Quoi ??!! Mais c’est un descendant du plutonium !! »

Et elle secoue encore plus Michèle Rivasi, bien loin d’afficher la sérénité des autorités. « Quoi ??!! De l’américium 241 ?? Mais c’est un descendant du plutonium !! » , s’exclame la fondatrice de la Criirad (Commission de recherche et d’information indépendantes sur la radioactivité), association indépendante créée juste après la catastrophe de Tchernobyl.

 

Or, « le plutonium est extrêmement irradiant et très difficile à détecter. Il faut un laboratoire très spécialisé pour le faire ! », poursuit-elle. Serait-ce l’explication du transit de ces échantillons entre un site nucléaire et deux laboratoires d’analyses ?

 

D’ailleurs, ajoute la biologiste aujourd’hui élue écologiste au Parlement européen, « la combinaison de ces radioéléments n’est pas banale ». Et ces échantillons, estime-t-elle, ont certainement été en contact avec du combustible fissile usé.

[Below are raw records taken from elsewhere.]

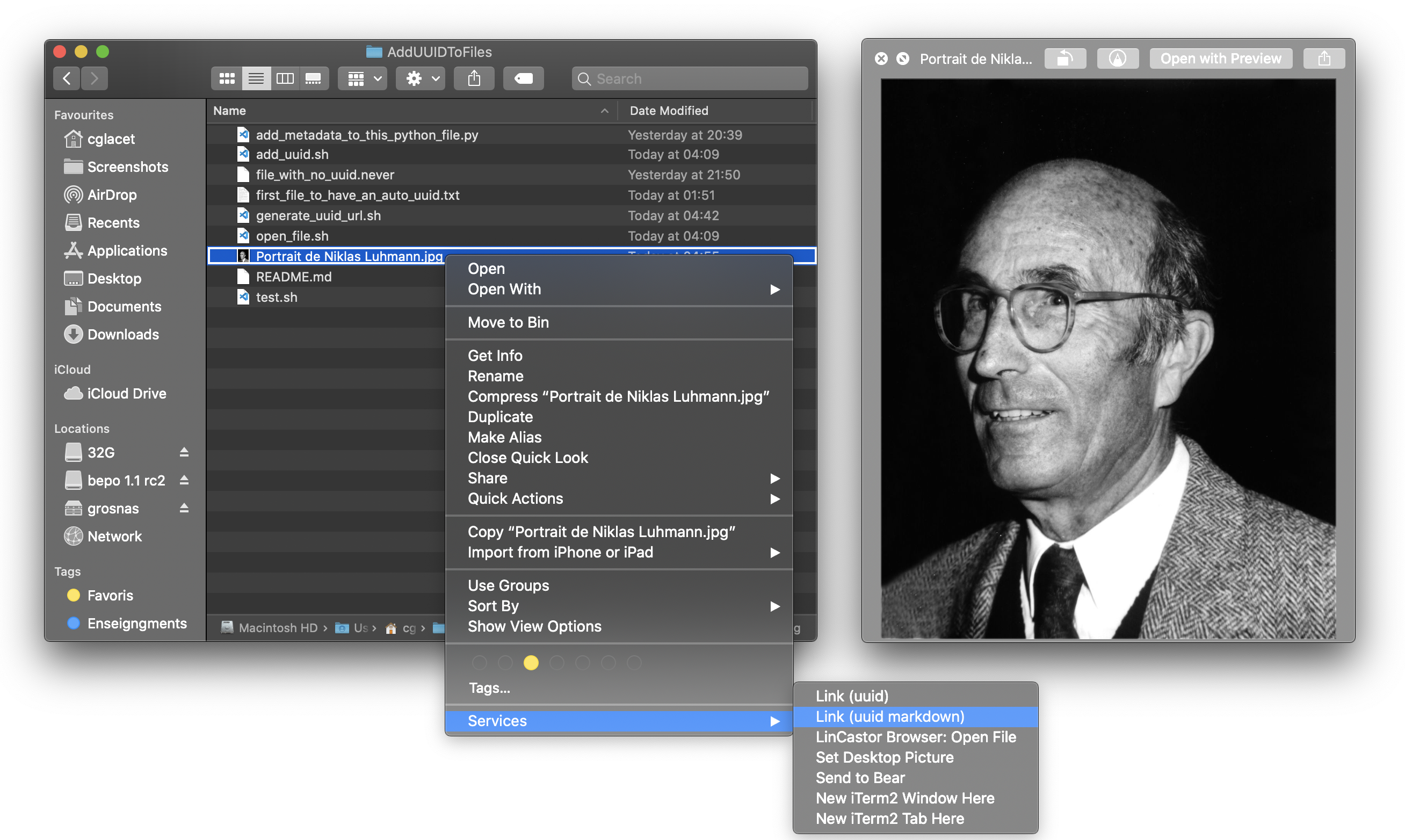This screenshot has height=840, width=1405.
Task: Eject the bepo 1.1 rc2 volume
Action: point(184,480)
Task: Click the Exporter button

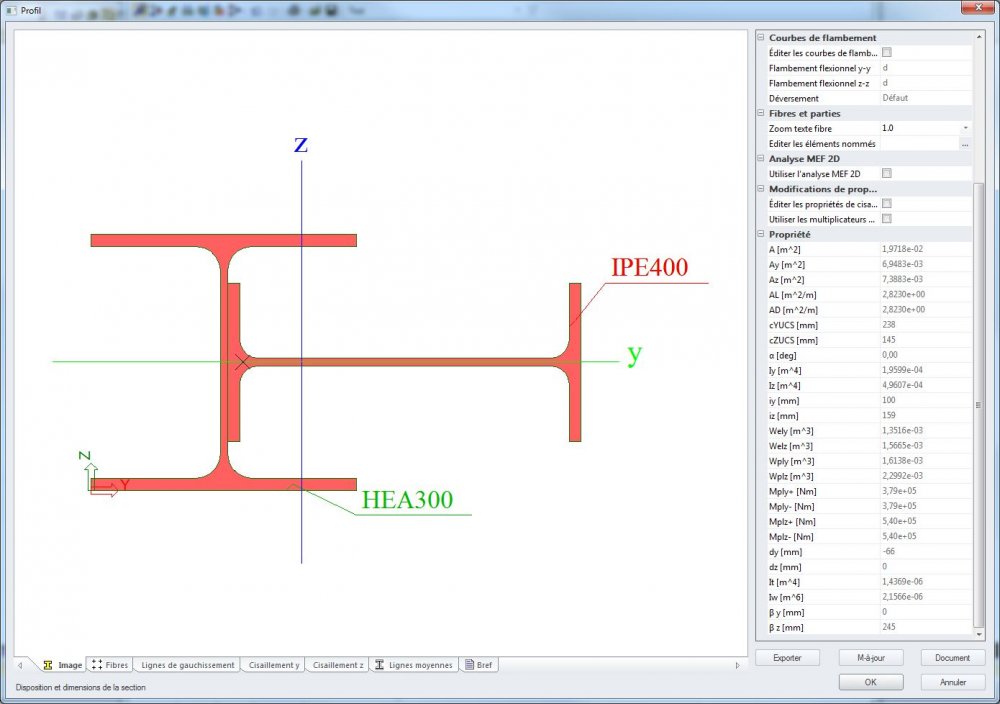Action: tap(787, 657)
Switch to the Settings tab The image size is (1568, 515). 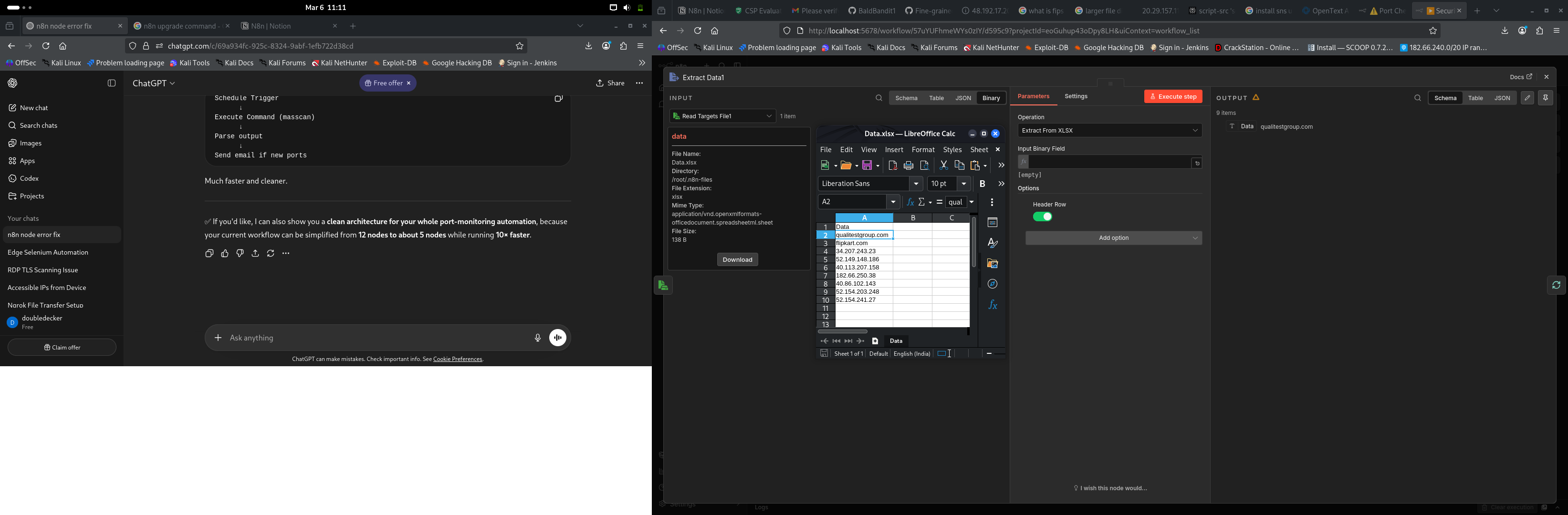coord(1076,97)
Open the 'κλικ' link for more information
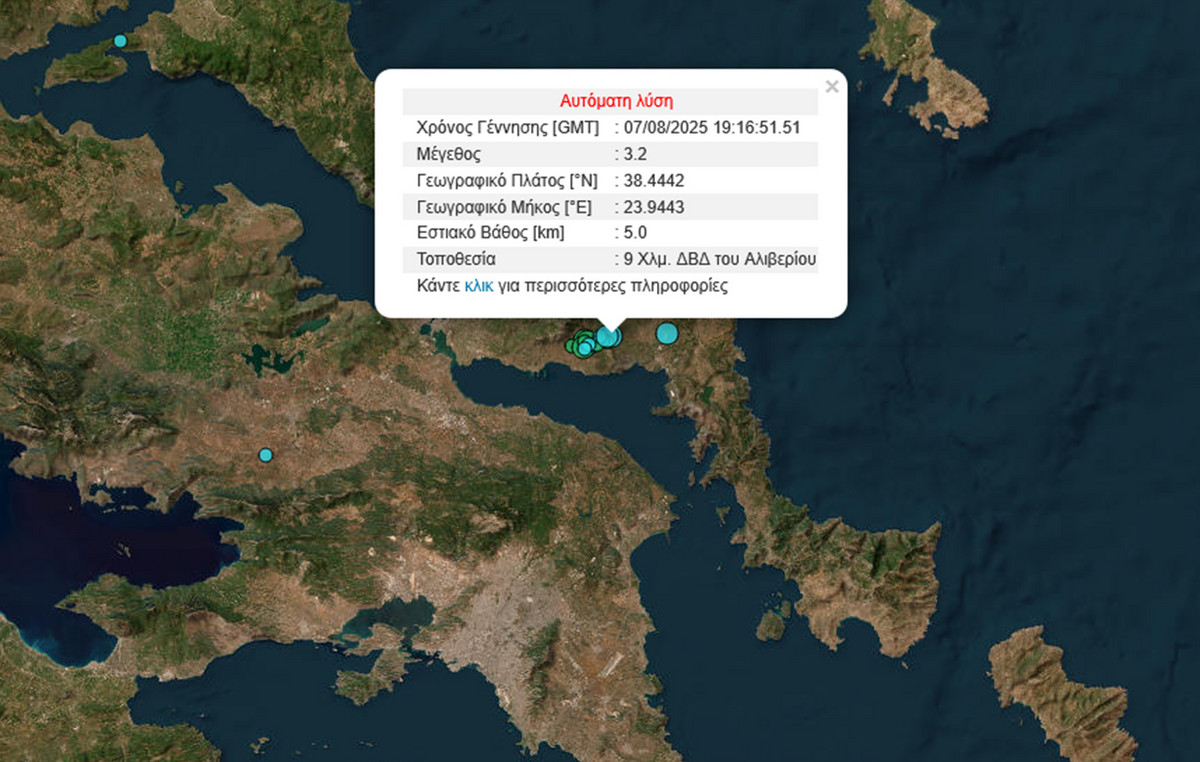 [x=478, y=286]
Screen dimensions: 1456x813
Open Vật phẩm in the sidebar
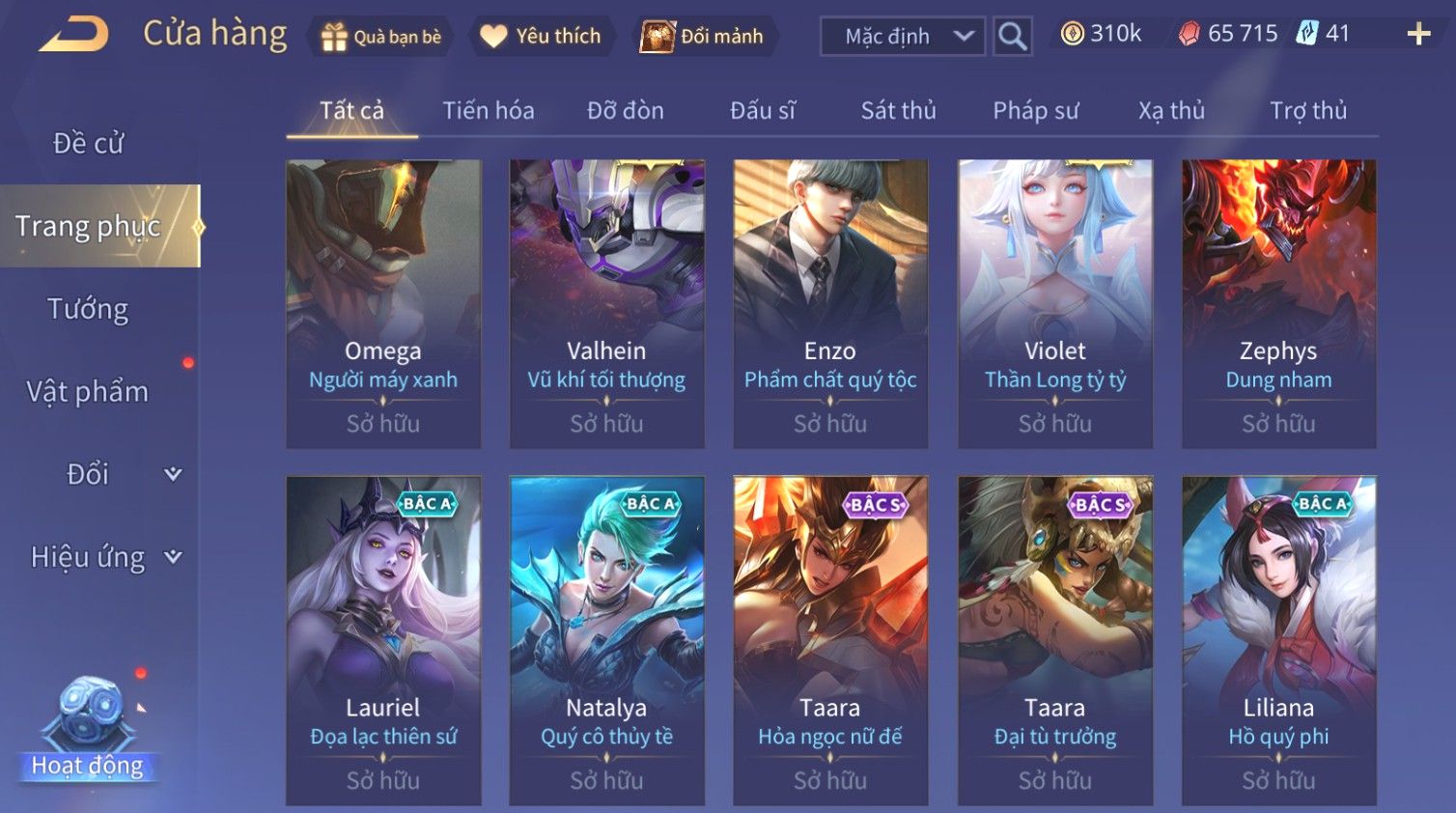pyautogui.click(x=88, y=392)
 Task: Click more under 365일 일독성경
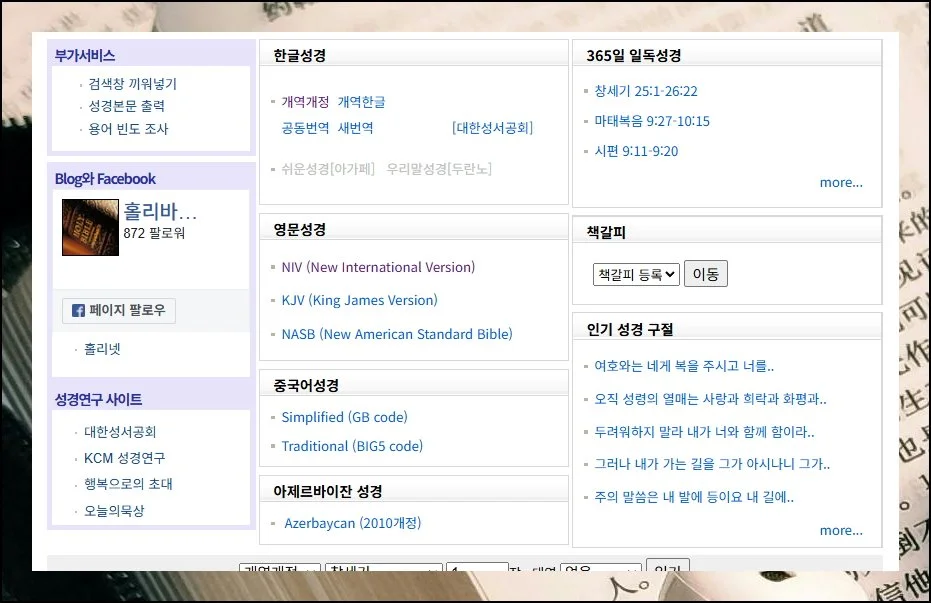(841, 182)
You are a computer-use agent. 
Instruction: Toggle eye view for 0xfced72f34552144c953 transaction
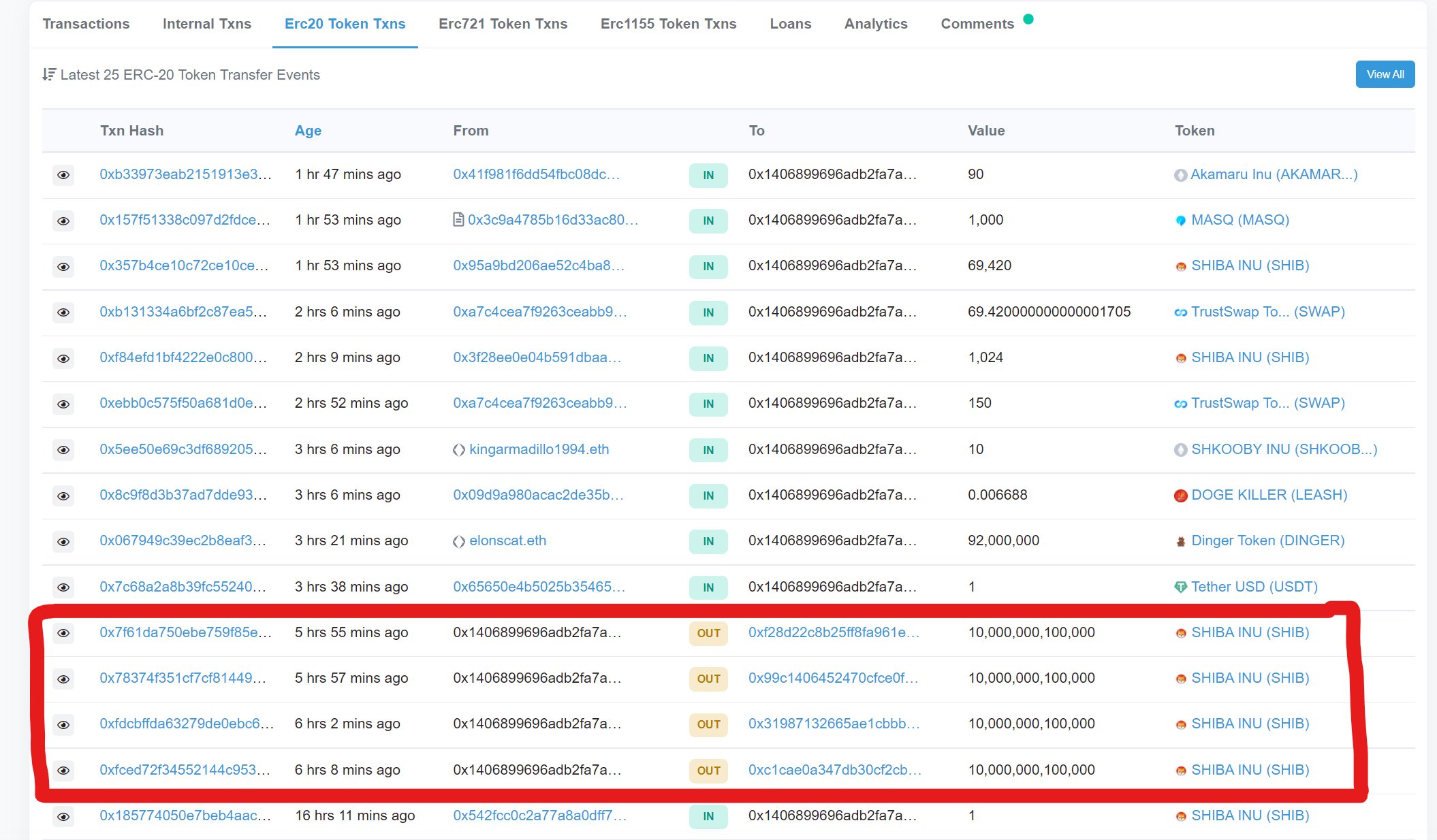click(x=63, y=771)
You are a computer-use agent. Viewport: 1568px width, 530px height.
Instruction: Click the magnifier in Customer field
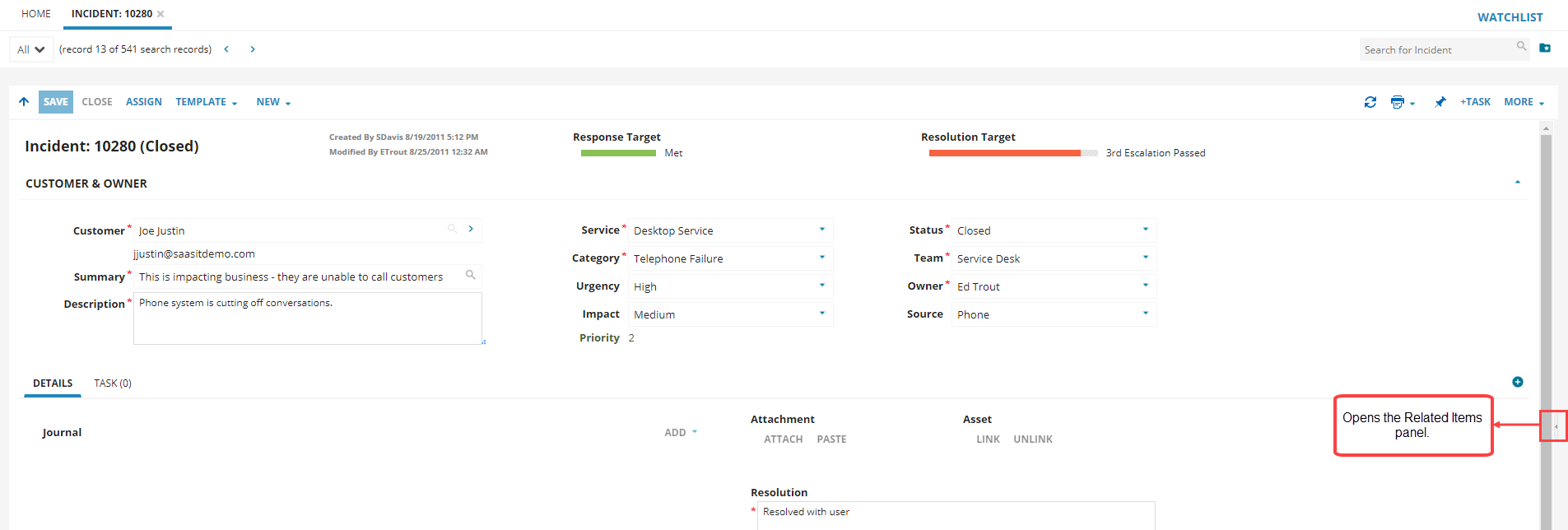pyautogui.click(x=452, y=229)
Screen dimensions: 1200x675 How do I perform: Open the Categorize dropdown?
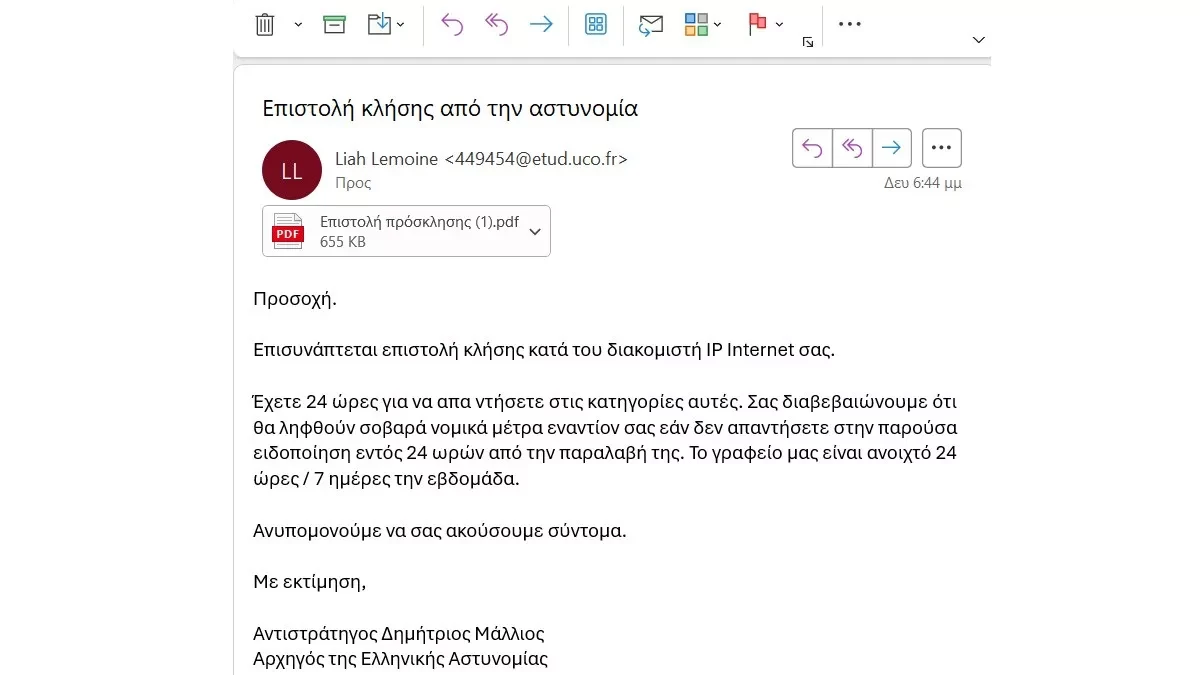pyautogui.click(x=717, y=24)
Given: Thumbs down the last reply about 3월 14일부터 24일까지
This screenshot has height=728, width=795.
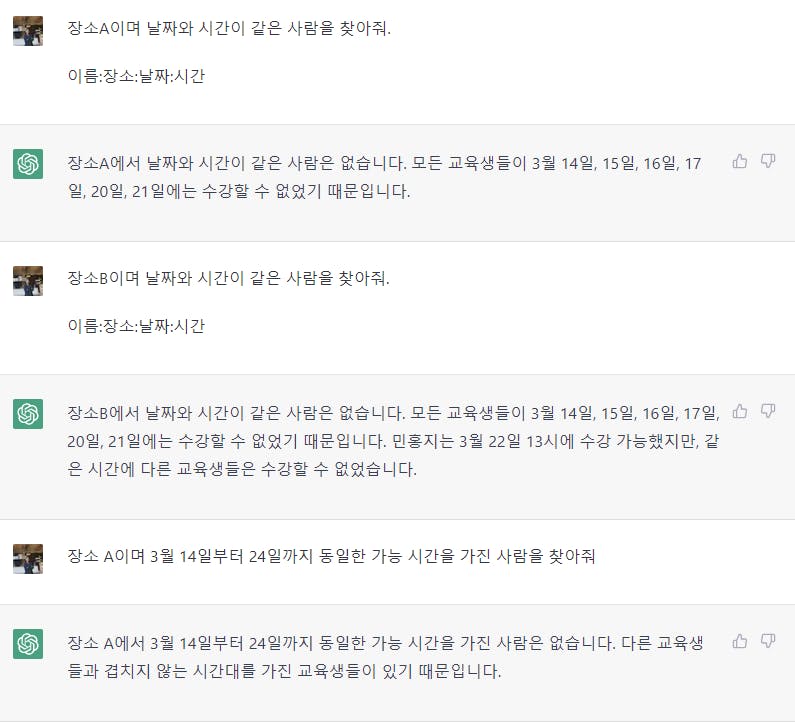Looking at the screenshot, I should click(x=768, y=641).
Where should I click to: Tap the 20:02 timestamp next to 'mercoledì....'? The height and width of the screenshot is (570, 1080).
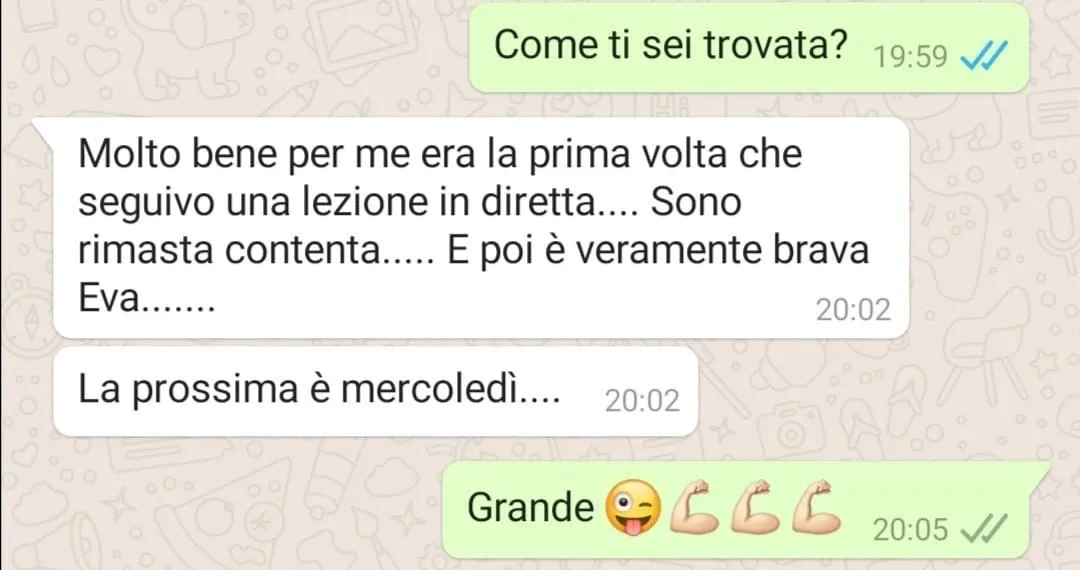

Et leur provenance de Marcoule indique, selon elle, qu’ils ont été prélevés soit dans une unité de fabrication de Mox (combustible qui combine de l’uranium et du plutonium), soit de l’un des trois réacteurs nucléaires militaires – et non civils, comme le sont nos centrales électriques – en cours de démantèlement.

 

L’échantillon en question, admet-elle, « n’a pas l’air très irradiant ». « Mais ce n’est pas anodin ! Ce genre de déchet n’a pas à transiter par la poste ! »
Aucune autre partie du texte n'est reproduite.